La stabilisation de la bulle immobilière en Grande-Bretagne a coûté cher en termes de croissance. De 3,2% en 2004, l'expansion du produit intérieur brut (PIB) a ralenti à 1,8% l'an dernier, selon une première estimation publiée mercredi par l'Office des statistiques à Londres.

Mais la seconde économie européenne serait déjà en voie de réaccélération. Au quatrième trimestre, le PIB s'est affiché en hausse de 0,6% par rapport aux trois mois précédents, marquant le retour de la croissance à sa tendance de long terme alors qu'elle avait été en deçà depuis le début de 2005.

Simple sursaut ou nouveau départ? Les avis divergent. «Nous estimons que la croissance pourrait rester proche de son taux potentiel dans les trimestres à venir et même l'excéder au deuxième semestre», déclare Raymond Van der Putten, économiste de BNP-Paribas à Paris. L'amélioration de l'indice CBI du moral des industriels en janvier étaye son optimisme. Une hausse du taux d'intérêt directeur de la Banque d'Angleterre paraît dès lors envisageable en 2006.

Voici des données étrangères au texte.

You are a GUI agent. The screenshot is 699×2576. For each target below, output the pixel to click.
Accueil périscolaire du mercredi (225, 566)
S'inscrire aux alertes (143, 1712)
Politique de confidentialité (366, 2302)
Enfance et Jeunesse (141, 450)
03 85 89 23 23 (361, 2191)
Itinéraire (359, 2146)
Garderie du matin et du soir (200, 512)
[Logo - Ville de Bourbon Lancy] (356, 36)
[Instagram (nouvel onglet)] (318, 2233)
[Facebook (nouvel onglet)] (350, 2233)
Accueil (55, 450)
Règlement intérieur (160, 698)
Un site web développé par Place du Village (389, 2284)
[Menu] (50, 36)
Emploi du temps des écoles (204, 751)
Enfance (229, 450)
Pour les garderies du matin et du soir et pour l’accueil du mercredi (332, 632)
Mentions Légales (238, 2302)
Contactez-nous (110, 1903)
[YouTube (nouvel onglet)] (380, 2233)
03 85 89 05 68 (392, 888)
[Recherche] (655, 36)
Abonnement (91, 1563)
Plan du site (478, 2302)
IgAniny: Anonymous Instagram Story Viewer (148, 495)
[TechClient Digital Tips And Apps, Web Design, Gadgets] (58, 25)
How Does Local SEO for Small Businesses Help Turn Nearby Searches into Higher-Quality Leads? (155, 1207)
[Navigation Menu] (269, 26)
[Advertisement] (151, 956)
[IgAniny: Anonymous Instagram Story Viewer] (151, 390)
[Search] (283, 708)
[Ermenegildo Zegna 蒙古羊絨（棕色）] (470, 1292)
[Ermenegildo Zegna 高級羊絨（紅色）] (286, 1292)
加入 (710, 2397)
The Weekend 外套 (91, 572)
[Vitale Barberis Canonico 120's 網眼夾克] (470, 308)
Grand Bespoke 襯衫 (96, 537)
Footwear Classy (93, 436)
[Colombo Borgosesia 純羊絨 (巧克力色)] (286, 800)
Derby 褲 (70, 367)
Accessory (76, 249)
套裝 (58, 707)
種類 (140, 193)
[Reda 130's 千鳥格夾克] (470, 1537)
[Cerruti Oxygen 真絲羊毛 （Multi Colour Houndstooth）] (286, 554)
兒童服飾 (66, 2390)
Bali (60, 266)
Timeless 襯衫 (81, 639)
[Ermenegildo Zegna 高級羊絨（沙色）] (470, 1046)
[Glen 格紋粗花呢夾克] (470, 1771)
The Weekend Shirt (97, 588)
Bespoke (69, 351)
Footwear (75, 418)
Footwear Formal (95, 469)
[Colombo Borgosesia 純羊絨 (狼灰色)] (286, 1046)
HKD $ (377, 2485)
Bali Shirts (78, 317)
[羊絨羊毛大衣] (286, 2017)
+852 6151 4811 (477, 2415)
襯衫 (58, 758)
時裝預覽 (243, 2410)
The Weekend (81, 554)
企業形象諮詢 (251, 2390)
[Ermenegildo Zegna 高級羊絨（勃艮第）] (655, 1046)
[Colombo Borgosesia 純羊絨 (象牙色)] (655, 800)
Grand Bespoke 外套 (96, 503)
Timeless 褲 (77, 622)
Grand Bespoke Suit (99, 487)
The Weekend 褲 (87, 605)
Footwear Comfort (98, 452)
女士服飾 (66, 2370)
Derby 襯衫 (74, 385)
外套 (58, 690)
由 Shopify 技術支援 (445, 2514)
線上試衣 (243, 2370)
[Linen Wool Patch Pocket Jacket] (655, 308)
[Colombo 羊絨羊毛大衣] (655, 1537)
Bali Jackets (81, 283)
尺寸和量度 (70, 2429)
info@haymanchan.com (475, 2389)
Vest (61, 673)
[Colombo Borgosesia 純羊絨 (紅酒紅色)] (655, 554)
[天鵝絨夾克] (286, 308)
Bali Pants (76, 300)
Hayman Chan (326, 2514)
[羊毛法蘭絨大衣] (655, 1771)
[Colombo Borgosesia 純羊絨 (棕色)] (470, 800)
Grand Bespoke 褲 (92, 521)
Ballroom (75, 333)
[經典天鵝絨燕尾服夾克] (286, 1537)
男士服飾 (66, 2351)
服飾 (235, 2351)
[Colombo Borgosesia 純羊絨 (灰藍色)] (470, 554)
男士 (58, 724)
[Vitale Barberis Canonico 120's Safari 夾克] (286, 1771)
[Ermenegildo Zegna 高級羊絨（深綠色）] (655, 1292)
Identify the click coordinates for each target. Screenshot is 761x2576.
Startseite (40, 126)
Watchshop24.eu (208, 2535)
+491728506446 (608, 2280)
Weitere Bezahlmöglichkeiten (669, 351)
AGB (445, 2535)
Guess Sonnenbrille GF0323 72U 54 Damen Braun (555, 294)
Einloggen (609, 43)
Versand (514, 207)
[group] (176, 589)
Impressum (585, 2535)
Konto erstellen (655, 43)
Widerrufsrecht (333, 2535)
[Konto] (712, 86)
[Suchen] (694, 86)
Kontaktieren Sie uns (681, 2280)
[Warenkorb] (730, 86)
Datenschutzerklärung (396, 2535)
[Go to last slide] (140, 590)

Au contraire, Howard Archer, économiste chez le courtier Global Insight, anticipe un «retour de la croissance en dessous de sa tendance de long terme» pour les mois à venir. L'embellie de la fin 2005 a été tirée par les services et la consommation des ménages. Mais cette dernière devrait rapidement s'essouffler face à la revalorisation modérée des salaires et au gonflement du chômage.

Le nombre de demandeurs d'emploi se redresse depuis onze mois et vient de repasser la barre des 5%. Par ailleurs, l'effervescence immobilière qui, comme aux Etats-Unis, a soutenu la conjoncture, s'est en grande partie calmée. Les prix des logements n'ont plus augmenté que de 5,1% en 2005, selon le Centre for Economics and Business Research (CEBR). Il voit leur hausse se ralentir à 4,4% en 2006. Halifax, le premier bailleur de fonds dans le secteur immobilier, table sur une appréciation de 3%.

Pour Howard Archer, c'est vers le bas que pourrait aller le taux directeur de la Banque centrale. Celle-ci a publié mercredi les minutes de sa dernière réunion les 11 et 12 janvier. Comme le mois précédent, un seul de ses huit membres s'est prononcé en faveur d'une baisse du loyer de l'argent. Les opérateurs l'ont interprété comme un signe d'immobilisme. La livre sterling s'est néanmoins appréciée contre le dollar.